Nous pénétrons enfin dans la dernière salle. La plus impressionnante. Nous sommes sous la nef du Musée des Arts Décoratifs. La première pièce que nous découvrons est la robe Magnificent Gold de la créatrice Guo Pei (Chine, 2006). Il s’agit ici d’illustrer l’over luxe, ce luxe qui fait renaître les excès face à un luxe de masse qui tend à entrer dans les normes.

Entièrement brodée de fils d’or et de sequins dorés, cette superbe robe est vraiment surprenante. A l’opposé de la nef, l’illustration de cette extravagance se retrouve dans une robe de velours bleue, tout en volume, comme sculptée, simple et monochrome, créée par Demna Gvasalia pour la collection printemps été 2020 de la Maison Balenciaga.

Dans cette même pièce, on parle aussi d’Eco-luxe à travers notamment l’utilisation du lin, cette matière écologique dans sa production, historiquement très importante en France. Ici on découvre une robe en lin du créateur Simon Porte-Jacquemus, présentée en 2019. Une robe à la fois sensuelle et légère, qui allie luxe et écologie.

 

 

Enfin, on retrouve ici la notion de métiers d’art qui remet aujourd’hui en avant le travail de savoir-faire maîtrisés qui font la préciosité d’un objet ou d’un vêtement. Sans le temps consacré à la création, sans les artisans qui détiennent des savoir-faire uniques et immatériels, le luxe ne serait pas le luxe.

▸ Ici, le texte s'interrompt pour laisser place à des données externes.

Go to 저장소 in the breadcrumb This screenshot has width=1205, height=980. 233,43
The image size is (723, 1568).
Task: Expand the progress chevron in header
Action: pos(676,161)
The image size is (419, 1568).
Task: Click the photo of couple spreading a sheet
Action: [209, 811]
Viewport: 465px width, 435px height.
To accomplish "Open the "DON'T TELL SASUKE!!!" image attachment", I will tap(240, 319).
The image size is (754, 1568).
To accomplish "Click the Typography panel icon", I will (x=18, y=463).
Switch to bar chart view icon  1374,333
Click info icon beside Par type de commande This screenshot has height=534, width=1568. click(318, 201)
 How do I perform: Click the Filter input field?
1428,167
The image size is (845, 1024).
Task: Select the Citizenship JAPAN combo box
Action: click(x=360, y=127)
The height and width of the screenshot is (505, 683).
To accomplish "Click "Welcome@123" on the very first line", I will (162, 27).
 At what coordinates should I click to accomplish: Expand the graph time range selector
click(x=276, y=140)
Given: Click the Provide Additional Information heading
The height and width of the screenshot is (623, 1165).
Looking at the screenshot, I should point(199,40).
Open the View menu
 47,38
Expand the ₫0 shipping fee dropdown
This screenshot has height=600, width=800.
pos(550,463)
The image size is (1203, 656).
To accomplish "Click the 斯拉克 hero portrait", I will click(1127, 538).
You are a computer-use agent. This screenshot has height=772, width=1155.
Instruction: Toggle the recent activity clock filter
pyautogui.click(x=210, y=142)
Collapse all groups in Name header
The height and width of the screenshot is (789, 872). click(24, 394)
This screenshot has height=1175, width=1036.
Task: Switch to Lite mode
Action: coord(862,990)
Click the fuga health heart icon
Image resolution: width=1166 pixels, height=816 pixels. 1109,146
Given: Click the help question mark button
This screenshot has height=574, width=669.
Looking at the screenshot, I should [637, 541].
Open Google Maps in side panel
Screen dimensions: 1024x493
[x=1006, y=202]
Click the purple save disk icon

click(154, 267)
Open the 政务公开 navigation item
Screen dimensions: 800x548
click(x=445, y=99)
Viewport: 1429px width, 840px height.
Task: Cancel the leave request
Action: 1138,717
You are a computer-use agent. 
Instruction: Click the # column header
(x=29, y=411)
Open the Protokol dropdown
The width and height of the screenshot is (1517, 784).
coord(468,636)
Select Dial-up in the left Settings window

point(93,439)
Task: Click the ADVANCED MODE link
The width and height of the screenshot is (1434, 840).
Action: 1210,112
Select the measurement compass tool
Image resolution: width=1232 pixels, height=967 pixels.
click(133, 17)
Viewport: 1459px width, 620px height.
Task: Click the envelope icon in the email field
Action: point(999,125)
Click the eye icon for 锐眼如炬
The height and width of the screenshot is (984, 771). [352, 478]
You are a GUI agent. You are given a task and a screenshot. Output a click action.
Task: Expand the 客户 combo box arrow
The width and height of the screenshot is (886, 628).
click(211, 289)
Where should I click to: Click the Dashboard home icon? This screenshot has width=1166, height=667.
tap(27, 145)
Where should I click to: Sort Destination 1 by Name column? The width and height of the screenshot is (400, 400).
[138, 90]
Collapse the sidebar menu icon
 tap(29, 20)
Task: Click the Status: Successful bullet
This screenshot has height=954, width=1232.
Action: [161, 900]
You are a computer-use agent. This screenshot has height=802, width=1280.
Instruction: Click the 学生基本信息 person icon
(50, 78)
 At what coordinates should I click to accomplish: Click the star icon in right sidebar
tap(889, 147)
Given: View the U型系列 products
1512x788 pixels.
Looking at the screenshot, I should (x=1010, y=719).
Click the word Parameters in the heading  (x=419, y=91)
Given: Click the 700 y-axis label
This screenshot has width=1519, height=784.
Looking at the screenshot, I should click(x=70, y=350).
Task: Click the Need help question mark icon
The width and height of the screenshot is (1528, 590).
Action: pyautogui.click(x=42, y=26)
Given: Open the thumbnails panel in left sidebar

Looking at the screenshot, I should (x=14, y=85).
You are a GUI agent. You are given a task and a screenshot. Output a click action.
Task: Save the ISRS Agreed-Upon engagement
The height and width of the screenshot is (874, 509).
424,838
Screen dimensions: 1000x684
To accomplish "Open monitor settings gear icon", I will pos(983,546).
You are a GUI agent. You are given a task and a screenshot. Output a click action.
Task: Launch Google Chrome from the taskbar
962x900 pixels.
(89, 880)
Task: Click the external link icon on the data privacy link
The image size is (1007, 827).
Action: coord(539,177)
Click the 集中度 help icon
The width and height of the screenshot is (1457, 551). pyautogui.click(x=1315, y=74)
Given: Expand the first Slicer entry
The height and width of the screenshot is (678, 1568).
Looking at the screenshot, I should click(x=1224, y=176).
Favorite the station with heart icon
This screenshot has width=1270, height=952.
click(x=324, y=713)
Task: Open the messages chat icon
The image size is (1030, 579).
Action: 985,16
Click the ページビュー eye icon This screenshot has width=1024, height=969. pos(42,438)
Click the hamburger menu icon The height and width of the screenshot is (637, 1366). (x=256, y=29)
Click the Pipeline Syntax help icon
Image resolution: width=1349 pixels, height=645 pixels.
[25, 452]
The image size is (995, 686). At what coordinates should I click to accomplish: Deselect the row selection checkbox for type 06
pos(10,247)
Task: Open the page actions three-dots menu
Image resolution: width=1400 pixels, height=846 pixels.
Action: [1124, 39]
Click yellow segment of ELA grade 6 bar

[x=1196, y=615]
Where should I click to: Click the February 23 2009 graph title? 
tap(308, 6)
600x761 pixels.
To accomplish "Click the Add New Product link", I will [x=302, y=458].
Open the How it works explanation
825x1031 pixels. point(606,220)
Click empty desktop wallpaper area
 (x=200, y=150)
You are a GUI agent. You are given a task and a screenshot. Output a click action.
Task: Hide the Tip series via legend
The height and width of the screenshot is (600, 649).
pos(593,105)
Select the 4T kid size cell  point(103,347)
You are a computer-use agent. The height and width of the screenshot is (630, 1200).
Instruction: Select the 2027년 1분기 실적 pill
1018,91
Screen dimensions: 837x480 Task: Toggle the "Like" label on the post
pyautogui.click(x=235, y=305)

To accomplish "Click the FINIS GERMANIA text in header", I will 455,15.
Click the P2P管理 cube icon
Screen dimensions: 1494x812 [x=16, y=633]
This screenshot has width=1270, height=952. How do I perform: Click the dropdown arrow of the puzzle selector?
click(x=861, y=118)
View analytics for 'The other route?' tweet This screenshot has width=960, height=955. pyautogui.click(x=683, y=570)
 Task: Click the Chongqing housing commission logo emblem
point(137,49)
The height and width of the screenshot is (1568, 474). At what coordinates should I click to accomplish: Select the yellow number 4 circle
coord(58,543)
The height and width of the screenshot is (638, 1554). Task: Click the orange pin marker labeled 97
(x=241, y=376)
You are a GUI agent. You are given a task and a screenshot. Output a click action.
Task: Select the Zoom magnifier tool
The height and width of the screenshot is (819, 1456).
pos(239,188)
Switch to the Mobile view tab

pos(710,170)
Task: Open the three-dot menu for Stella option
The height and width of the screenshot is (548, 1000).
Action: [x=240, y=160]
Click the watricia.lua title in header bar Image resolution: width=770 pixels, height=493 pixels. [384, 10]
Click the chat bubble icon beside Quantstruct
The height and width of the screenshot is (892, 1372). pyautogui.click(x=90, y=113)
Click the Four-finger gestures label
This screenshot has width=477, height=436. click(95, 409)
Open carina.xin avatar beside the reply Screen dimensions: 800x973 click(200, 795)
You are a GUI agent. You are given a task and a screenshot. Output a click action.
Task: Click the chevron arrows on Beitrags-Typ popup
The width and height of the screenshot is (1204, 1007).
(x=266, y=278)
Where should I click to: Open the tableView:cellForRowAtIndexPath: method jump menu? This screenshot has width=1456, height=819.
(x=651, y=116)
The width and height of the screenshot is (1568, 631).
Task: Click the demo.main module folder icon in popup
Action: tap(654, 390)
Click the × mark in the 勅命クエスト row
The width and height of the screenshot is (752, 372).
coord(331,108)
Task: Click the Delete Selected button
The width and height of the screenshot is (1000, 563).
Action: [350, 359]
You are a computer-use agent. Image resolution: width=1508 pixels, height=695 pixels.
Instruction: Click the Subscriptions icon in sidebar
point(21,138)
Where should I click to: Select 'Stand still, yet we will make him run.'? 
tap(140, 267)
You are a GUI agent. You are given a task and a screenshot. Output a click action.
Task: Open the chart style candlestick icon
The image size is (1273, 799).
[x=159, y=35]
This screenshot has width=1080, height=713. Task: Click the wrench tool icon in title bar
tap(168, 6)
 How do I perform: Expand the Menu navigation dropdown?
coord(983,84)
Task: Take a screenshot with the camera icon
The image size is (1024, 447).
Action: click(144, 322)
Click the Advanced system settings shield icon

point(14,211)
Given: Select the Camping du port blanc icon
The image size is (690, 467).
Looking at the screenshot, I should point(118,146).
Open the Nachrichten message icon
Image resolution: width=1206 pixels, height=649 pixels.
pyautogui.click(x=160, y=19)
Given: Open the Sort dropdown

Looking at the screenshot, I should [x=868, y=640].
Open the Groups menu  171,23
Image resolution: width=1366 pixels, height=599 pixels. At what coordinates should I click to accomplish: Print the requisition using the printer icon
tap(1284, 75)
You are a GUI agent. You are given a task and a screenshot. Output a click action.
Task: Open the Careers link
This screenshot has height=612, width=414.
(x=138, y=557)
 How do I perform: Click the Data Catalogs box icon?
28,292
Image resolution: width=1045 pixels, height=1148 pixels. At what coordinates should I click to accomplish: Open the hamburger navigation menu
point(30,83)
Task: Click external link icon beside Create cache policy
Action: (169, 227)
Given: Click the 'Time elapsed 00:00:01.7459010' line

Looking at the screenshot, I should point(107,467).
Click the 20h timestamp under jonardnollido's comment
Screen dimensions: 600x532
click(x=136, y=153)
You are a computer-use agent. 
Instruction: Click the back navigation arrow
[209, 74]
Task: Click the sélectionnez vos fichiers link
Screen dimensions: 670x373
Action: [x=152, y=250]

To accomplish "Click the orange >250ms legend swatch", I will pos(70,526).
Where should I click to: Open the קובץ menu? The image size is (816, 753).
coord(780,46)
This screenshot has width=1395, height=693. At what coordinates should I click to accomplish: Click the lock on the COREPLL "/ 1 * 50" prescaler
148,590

La visite se termine ainsi, sur ces notions de temporalité, de savoir, de faire, de matières écologiques, rares ou innovantes qui, alliées à la créativité, à des influences culturelles, artistiques, ou sociétales nouvelles ou passées, font les différentes facettes du luxe. Ou plutôt la multiplicité des LUXES.

 

 Mon avis sur cette visite

Comme je le disais, je n’avais pas trop d’avis avant de me rendre à cette exposition. Je ne savais pas à quoi m’attendre et avais un peu peur d’être déçu. Cependant, je savais aussi que les expositions du MAD sont toujours très bien pensées et scénographiées. Je partais donc rassuré sur les traces des LUXES. Et j’avais raison : cette exposition est une vraie bonne surprise !

On y apprend beaucoup sur l’évolution de la notion de luxe, bien sûr, mais aussi sur les différentes évolutions culturelles et techniques qui l’entourent, en France, en Europe comme dans le monde entier.